> **Selected passage**
Segment Open

‘We are like a LEGO kit’: How Airtable mastered the art of the open-ended use case and became the premier database platform

Airtable Chief Product Officer Andrew Ofstad
Airtable co-founder Andrew Ofstad. Ofstad launched the cloud collaboration platform with CEO Howie Liu in 2012.
Courtesy of Airtable

When Andrew Ofstad and Howie Liu first started their cloud collaboration company Airtable in 2012, they aimed to provide people who aren’t programmers with tools to build software. Pieces of that process, they realized, could readily be borrowed from childhood. “We are like a LEGO kit,” says Ofstad, co-founder at Airtable. “You have all the LEGOs and it’s easy to snap them together. But, one day, you want to build the Millennium Falcon. How do you make sure those components plug together in a very complex way?”

Answering that question has brought Airtable and its founders to an incredibly exciting point in the company’s trajectory. With 850 employees and 300,000 organizations using the program every day, Airtable is in extreme growth mode. In December 2021, the company announced $735 million in series F funding (which brought total investment to $1.36 billion) and clocked a valuation of $11 billion. It is, so far, a design-led success story and one that offers a handful of lessons on how to build a product with an open-ended use case.

In fact, use cases could not be more disparate: The April 2017 issue of Idaho Farm Bureau’s Producer details how one McKay, ID-based cattle rancher named Brett Zollinger used Airtable to manage his herd and seamlessly log and connect cattle vaccinations, pregnancy checks, and other records in one place. At the same time Blue Origin, Jeff Bezos’ effort to launch space vehicles, has used the system to track rocket parts. Others have turned Airtable into a tool to plan marketing campaigns, map out events, and even manage hobbies such as book clubs, craft supplies or recipe databases. Ofstad and Liu have been incredibly successful at striking a balance for their customers between a low barrier to entry and an incredibly high ceiling for innovation.

Segment Closed

> **What is required**
List every dollar amount given in the Airtable article above.

> **Supplied data**
Segment Open

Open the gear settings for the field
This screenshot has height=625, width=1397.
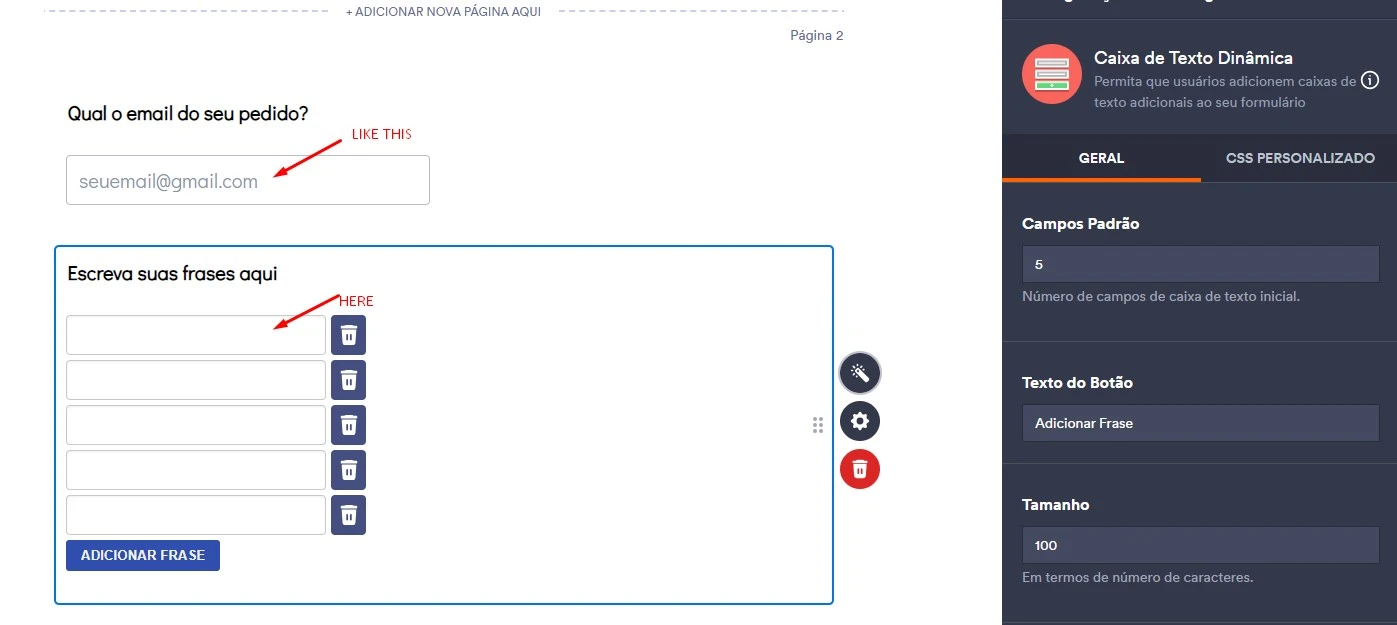(x=859, y=421)
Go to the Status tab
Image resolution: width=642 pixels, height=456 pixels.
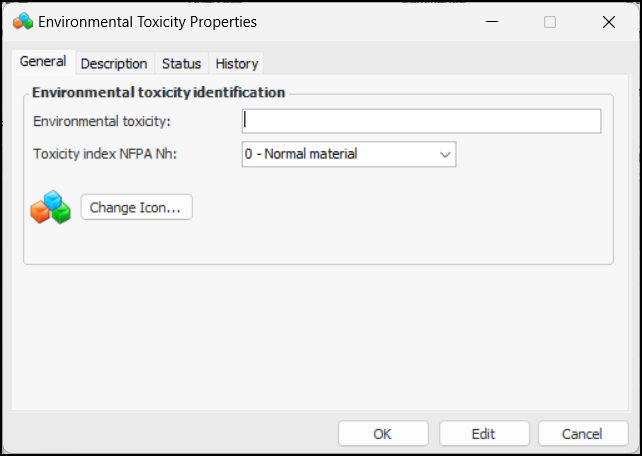(181, 63)
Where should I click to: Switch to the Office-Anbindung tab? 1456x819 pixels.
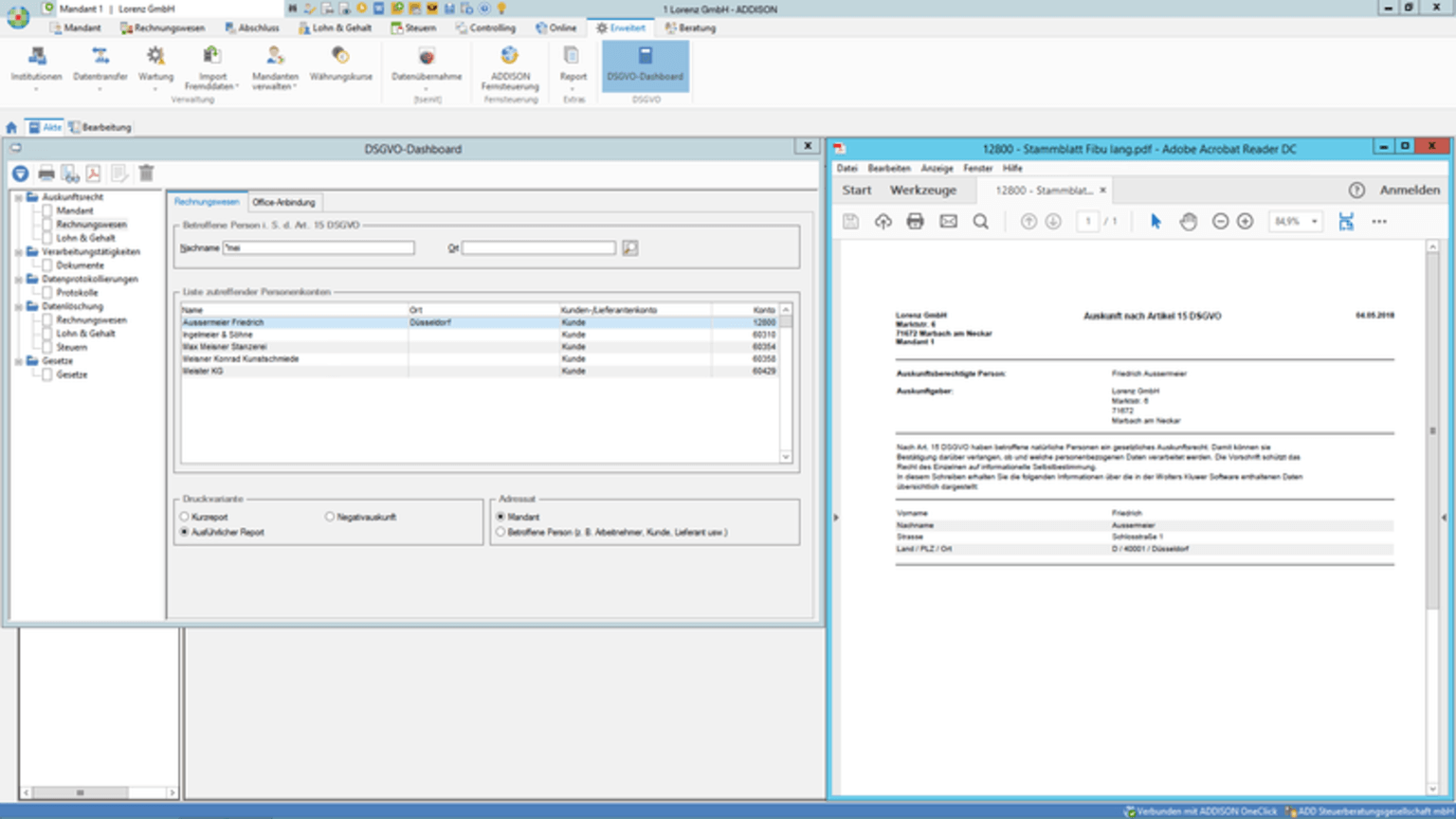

Segment Closed

> **Solution below**
$735 million, $1.36 billion, $11 billion